Generally speaking, it will be rare to see joists spread more than 24 inches apart, but if this condition is discovered, look for any signs of a joist that may have been removed.

In rooms where exterior covered porches may have once existed, it is not unusual to find that sleepers and a new sub-floor were installed because exterior porch floors are often pitched away from the dwelling to allow rain water to run off and away from the home.

Home inspectors often notice a hump in the floor on either side of the beam underneath. This is generally caused by excessive joist overlap where the ends of an extra-long joist kick up. This “teeter-totter” effect also occurs with cantilevered joists when deck joists run through a wall, for example. These humps are not a serious structural problem.

Cracked tiles are usually the result of the sub-floor not being rigid enough. This is not a structural issue.

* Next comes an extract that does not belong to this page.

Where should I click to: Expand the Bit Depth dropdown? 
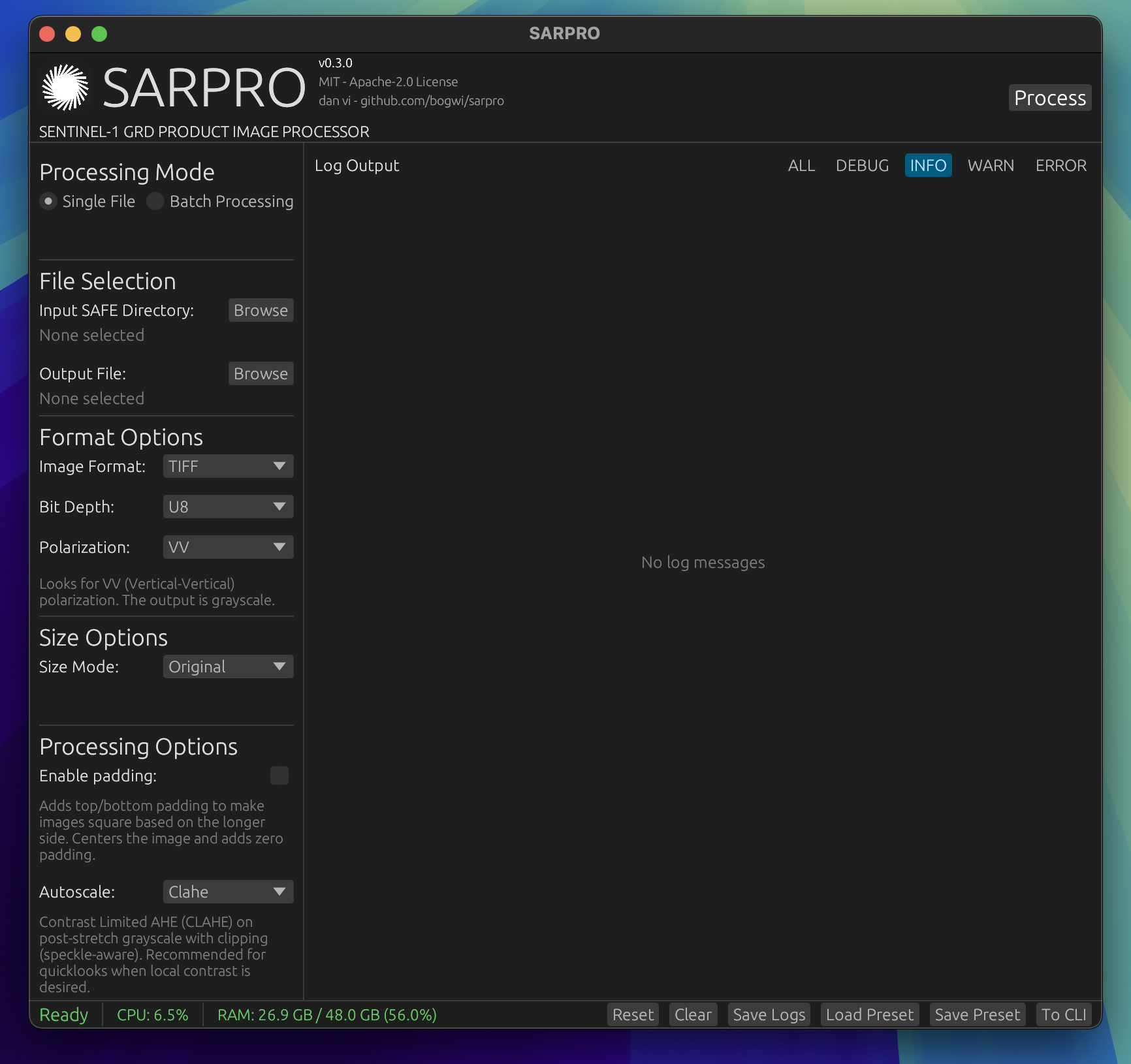(x=228, y=507)
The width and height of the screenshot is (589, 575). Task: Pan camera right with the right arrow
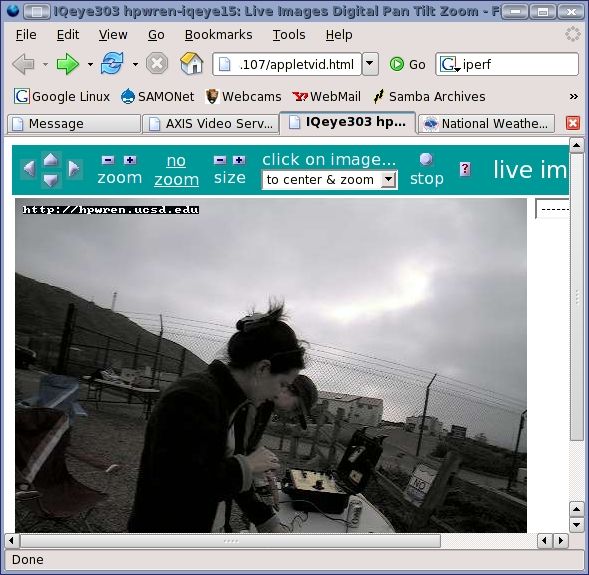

General rules about standard dimensional joists:

  • Double joists should be installed under parallel bearing walls.
  • Maximum holes should not exceed a third of the height of a joist.
  • Holes should not be within 2 inches of the top or bottom of a joist.
  • No notches should appear in the middle third of a span.

General rules about prefabricated I-joists:

  • There should be no notching of either flange.
  • There should be no big holes or notches in the ends of the joists.
  • There should be no holes within 6 inches above a bearing wall or girder.

Cracks in Concrete Floors with Basements

The concrete floor is not an integral part of the foundation and is often poured after the home is nearly finished.

Cracks in Slab-on-Grade

It is difficult to tell if slab-on-grade cracks indicate a structural problem, so all such cracks should be noted and reported.

Wood in Contact with Concrete

Sill plates on top of concrete foundations should be made from treated wood, or have sill sealers or separators between them. Wood beams embedded into concrete foundations should be treated.